At this point my main area of concern is that my particular application
(which is a 3D modelling system) requires a very large number of
references. However, David's Rule #5 - "References considered harmful"
indicates that if I have versionable nodes which was actually one of the
principle reasons for using JR in the first place then I can use a guid
to link back to the original. This is aided by the fact that assets will
almost never be deleted from the system, so the issues of coping with
dangling references is not a major concern.
Regards
Alan Chaney
Anibal Sanchez wrote:
I'm a newbie too... but reading the Davis Model... I think the trick is to
understand how to work with weak structures.
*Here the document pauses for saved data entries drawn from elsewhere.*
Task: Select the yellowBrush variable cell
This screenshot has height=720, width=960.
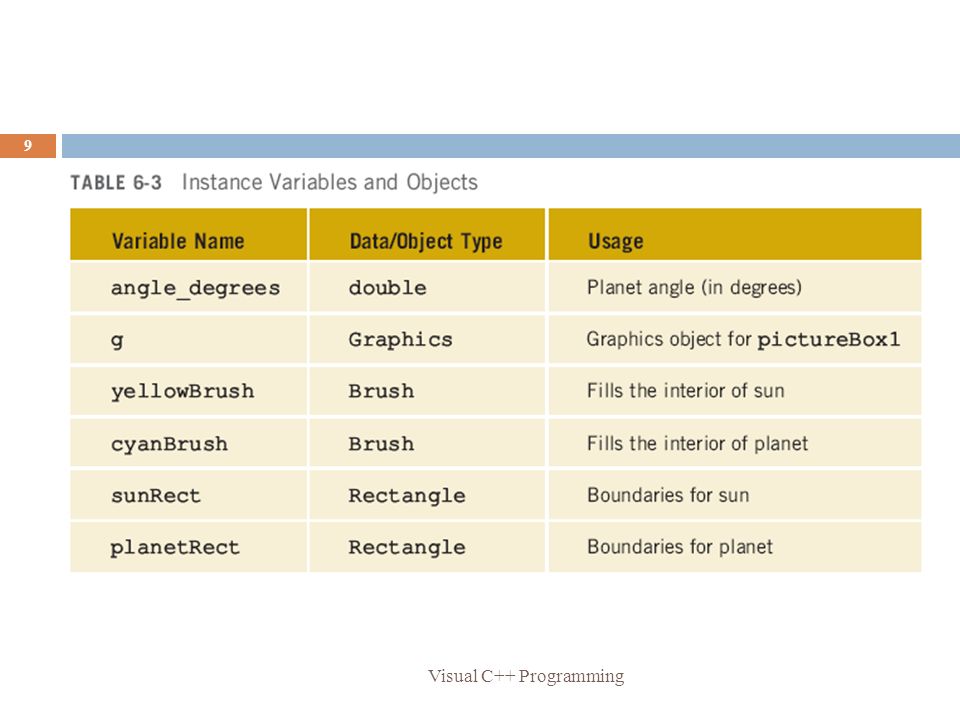Action: pyautogui.click(x=189, y=391)
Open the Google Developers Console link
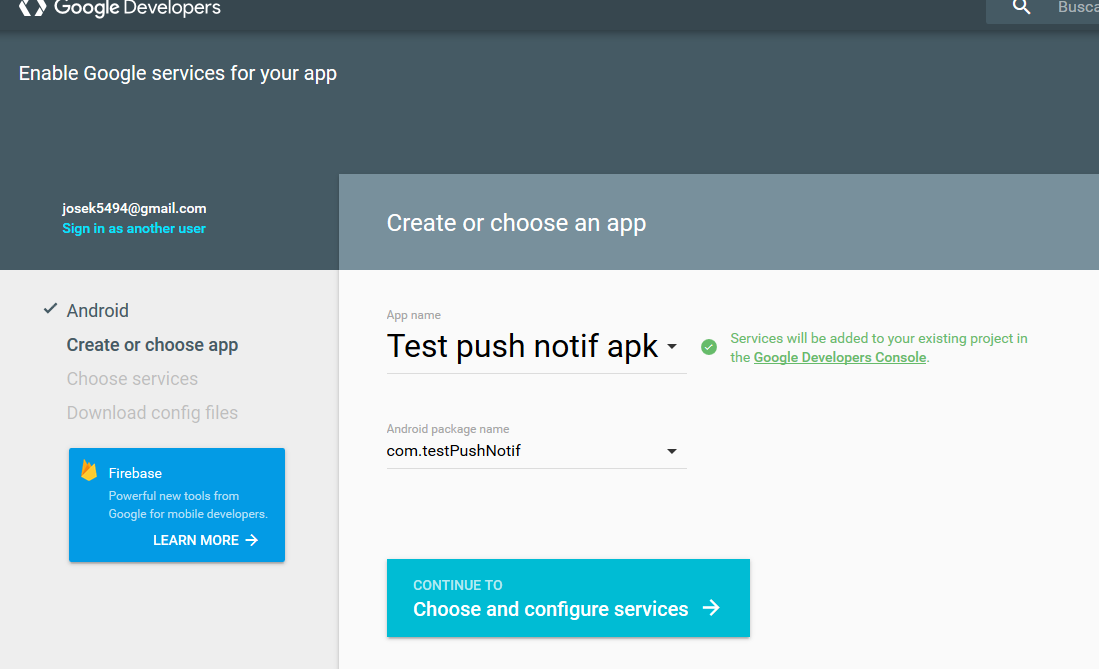Viewport: 1099px width, 669px height. (x=839, y=357)
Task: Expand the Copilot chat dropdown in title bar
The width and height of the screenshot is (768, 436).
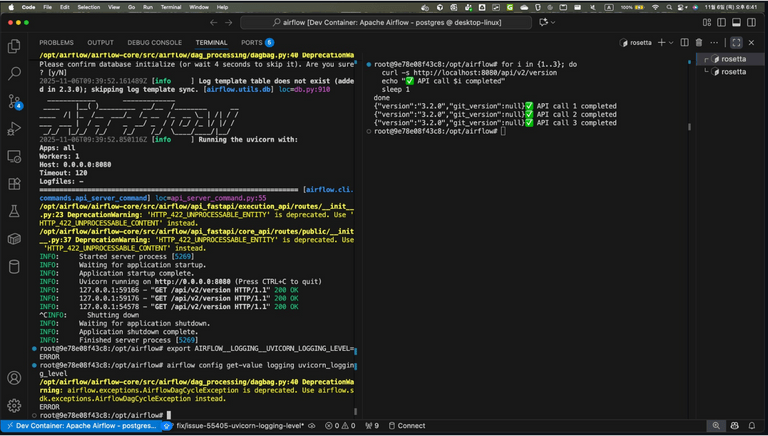Action: pos(554,22)
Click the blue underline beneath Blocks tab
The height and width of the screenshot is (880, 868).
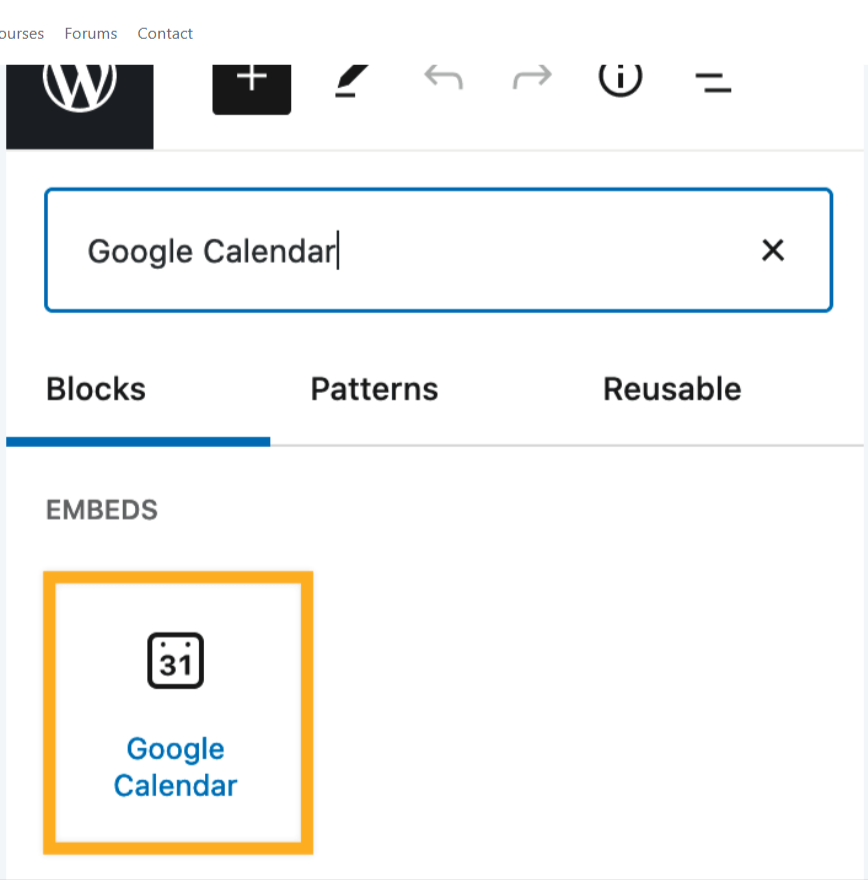(x=138, y=440)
ORM in this context is not Hibernate/SQL. So It's better to be guided by
Davis Model rules.
At the end, we've implemented Jcrom as OM ... avoiding relationship, with a
strong emphasis for contextual searches.
Anibal
On Wed, Dec 16, 2009 at 10:01 PM, Mat Lowery <[email protected]> wrote:
Here's a page you might want to consult:
http://wiki.apache.org/jackrabbit/DavidsModel#Rule_.233:_Workspaces_are_for_clone.28.29.2C_merge.28.29_and_update.28.29
.
On Wed, 2009-12-16 at 16:00 -0800, Alan Chaney wrote:
Hi
I'm a complete newbie to using Jackrabbit. I'm designing a system in
which I intend to manage a very large number of multimedia assets using
JR workspaces as libraries. The library would have different node types
depending upon the type of asset, which can be of various types, from a
few lines of text to multi-megabyte binary files.
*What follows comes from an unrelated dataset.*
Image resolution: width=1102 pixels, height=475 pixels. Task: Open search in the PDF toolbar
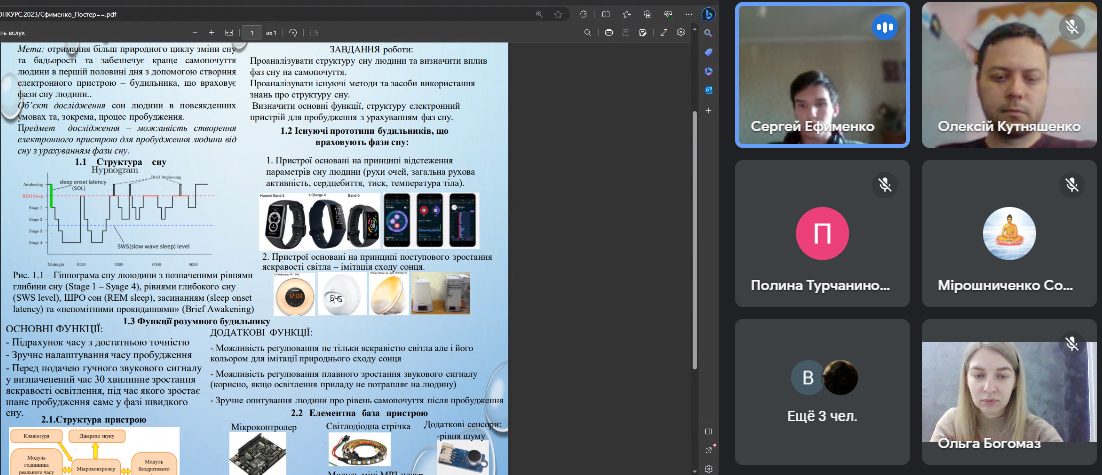(x=588, y=32)
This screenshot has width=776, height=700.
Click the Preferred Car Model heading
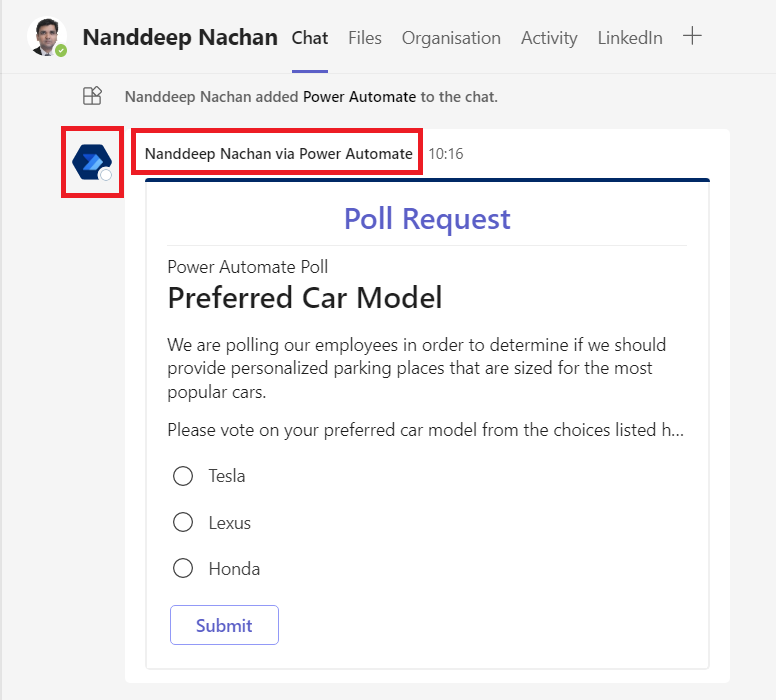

Sorry if the following appears a dumb question, but I haven't yet really
got very much experience with the practical side of JR. I've read both
JSR 170 and JSR 283 but reading the specs is no substitute for hands on
practical experience. Ideally I'd experiment, but sadly I'm under a bit
of time pressure and so I'm hoping that people on this would be able to
give me some advice.
In our application users have their own "workbench" which is like a
playground in which they can experiment with assets. It seems to me that:
1. I could implement the domain objects for the workbench and use an ORM
to persist the relationships between this domain objects. These would
contain references to nodes in the library which would be JR and this
would provide the information required to deliver the data to the user.
or
2. I could implement the "workbench" domain structure as jackrabbit
nodes and have one workspace for each user. This may be 1000s of users
(eventually). What are the practical limits on the number of jackrabbit
workspaces - is it possible to have 100s or 1000s? The individual users
workspaces would have references to some of the library items but the
library would not have any references to the users items.